# Exercise materials

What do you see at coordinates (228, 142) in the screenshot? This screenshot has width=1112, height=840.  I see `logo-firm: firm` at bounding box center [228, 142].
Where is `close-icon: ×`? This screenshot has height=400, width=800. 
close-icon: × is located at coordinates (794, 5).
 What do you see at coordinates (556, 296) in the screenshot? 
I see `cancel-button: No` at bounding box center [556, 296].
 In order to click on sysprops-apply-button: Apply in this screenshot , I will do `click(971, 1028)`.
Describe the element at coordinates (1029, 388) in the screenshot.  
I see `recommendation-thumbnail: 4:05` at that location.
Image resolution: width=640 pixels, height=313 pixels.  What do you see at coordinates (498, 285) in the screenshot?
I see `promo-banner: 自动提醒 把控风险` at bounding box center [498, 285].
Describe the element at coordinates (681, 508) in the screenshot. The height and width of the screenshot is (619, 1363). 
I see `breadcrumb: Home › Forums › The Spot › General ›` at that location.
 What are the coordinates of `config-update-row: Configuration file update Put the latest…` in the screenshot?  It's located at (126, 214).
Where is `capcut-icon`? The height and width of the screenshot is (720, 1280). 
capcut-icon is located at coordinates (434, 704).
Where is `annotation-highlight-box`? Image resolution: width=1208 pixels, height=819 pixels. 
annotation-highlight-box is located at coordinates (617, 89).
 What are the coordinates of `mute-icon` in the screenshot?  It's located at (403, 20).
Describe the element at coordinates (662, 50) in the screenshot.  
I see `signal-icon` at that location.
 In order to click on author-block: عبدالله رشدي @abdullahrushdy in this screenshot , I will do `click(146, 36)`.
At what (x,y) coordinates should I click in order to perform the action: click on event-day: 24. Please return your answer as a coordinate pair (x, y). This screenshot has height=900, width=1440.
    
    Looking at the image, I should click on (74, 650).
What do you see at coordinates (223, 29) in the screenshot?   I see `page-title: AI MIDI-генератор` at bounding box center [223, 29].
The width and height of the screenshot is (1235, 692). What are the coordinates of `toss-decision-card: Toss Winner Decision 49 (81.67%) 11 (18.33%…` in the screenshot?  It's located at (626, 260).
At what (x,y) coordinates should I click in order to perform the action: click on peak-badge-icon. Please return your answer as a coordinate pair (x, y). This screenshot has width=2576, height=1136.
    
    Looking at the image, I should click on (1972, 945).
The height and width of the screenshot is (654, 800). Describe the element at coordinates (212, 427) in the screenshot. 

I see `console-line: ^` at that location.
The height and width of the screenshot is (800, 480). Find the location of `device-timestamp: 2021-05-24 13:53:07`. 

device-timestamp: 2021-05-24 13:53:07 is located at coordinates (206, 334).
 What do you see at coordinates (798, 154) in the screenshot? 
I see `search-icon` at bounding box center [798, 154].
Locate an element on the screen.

# Job item
Put every line of the records above into a numbered list, leaving out the blank lines.

# Answer space
1. What do you see at coordinates (228, 142) in the screenshot? This screenshot has width=1112, height=840.  I see `logo-firm: firm` at bounding box center [228, 142].
2. Where is `close-icon: ×`? This screenshot has height=400, width=800. 
3. close-icon: × is located at coordinates (794, 5).
4.  What do you see at coordinates (556, 296) in the screenshot? 
5. I see `cancel-button: No` at bounding box center [556, 296].
6.  In order to click on sysprops-apply-button: Apply in this screenshot , I will do `click(971, 1028)`.
7. Describe the element at coordinates (1029, 388) in the screenshot.  
8. I see `recommendation-thumbnail: 4:05` at that location.
9. Image resolution: width=640 pixels, height=313 pixels.  What do you see at coordinates (498, 285) in the screenshot?
10. I see `promo-banner: 自动提醒 把控风险` at bounding box center [498, 285].
11. Describe the element at coordinates (681, 508) in the screenshot. The height and width of the screenshot is (619, 1363). 
12. I see `breadcrumb: Home › Forums › The Spot › General ›` at that location.
13.  What are the coordinates of `config-update-row: Configuration file update Put the latest…` in the screenshot?  It's located at (126, 214).
14. Where is `capcut-icon`? The height and width of the screenshot is (720, 1280). 
15. capcut-icon is located at coordinates (434, 704).
16. Where is `annotation-highlight-box`? Image resolution: width=1208 pixels, height=819 pixels. 
17. annotation-highlight-box is located at coordinates (617, 89).
18.  What are the coordinates of `mute-icon` in the screenshot?  It's located at (403, 20).
19. Describe the element at coordinates (662, 50) in the screenshot.  
20. I see `signal-icon` at that location.
21.  In order to click on author-block: عبدالله رشدي @abdullahrushdy in this screenshot , I will do `click(146, 36)`.
22. At what (x,y) coordinates should I click in order to perform the action: click on event-day: 24. Please return your answer as a coordinate pair (x, y). This screenshot has height=900, width=1440.
23.     Looking at the image, I should click on (74, 650).
24. What do you see at coordinates (223, 29) in the screenshot?   I see `page-title: AI MIDI-генератор` at bounding box center [223, 29].
25. The width and height of the screenshot is (1235, 692). What are the coordinates of `toss-decision-card: Toss Winner Decision 49 (81.67%) 11 (18.33%…` in the screenshot?  It's located at (626, 260).
26. At what (x,y) coordinates should I click in order to perform the action: click on peak-badge-icon. Please return your answer as a coordinate pair (x, y). This screenshot has width=2576, height=1136.
27.     Looking at the image, I should click on (1972, 945).
28. The height and width of the screenshot is (654, 800). Describe the element at coordinates (212, 427) in the screenshot. 
29. I see `console-line: ^` at that location.
30. The height and width of the screenshot is (800, 480). Find the location of `device-timestamp: 2021-05-24 13:53:07`. 
31. device-timestamp: 2021-05-24 13:53:07 is located at coordinates (206, 334).
32.  What do you see at coordinates (798, 154) in the screenshot? 
33. I see `search-icon` at bounding box center [798, 154].
34. Locate an element on the screen.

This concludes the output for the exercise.